His vast studies of many insects helped scientists to solve some of the problems of crop damage caused by insects. Many of his notebooks are now the property of the Smithsonian Institution. Fitch also discovered the rodent botfly Cuterebra emasculator in 1856. He died April 8, 1879, at his home in Salem, New York.

The Martin–Fitch House and Asa Fitch Jr. Laboratory was added to the National Register of Historic Places in 2014.

==Personal life and family==
Asa Fitch Jr. was the sixth of at least eight children born to Asa Fitch Sr. (1765-1843) and his wife Abigail (' Martin; 1772-1839). Asa Fitch Sr. was a physician and politician, and served as a U.S. representative from New York for the 12th Congress. Abigail Martin was a daughter of Adam Martin and sister of Walter Martin—the founders of Martinsburg, New York.

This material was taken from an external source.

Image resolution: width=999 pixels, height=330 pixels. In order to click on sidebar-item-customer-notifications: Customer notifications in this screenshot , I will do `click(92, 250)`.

Through his paternal lineage, Asa Fitch Jr. was a descendant of the notable American colonist Reverend James Fitch, who emigrated to the Connecticut Colony in 1638 with his mother and four brothers; James Fitch later became one of the founders of Norwich, Connecticut, and an important envoy to the Mohegan people during his era.

Through his mother's siblings, Fitch was a first cousin to Wisconsin founding fathers Morgan Lewis Martin and James Duane Doty. His mother's family were descendants of the colonist Thomas Martin Sr., who emigrated from England to the Massachusetts Bay Colony in the mid-1600s.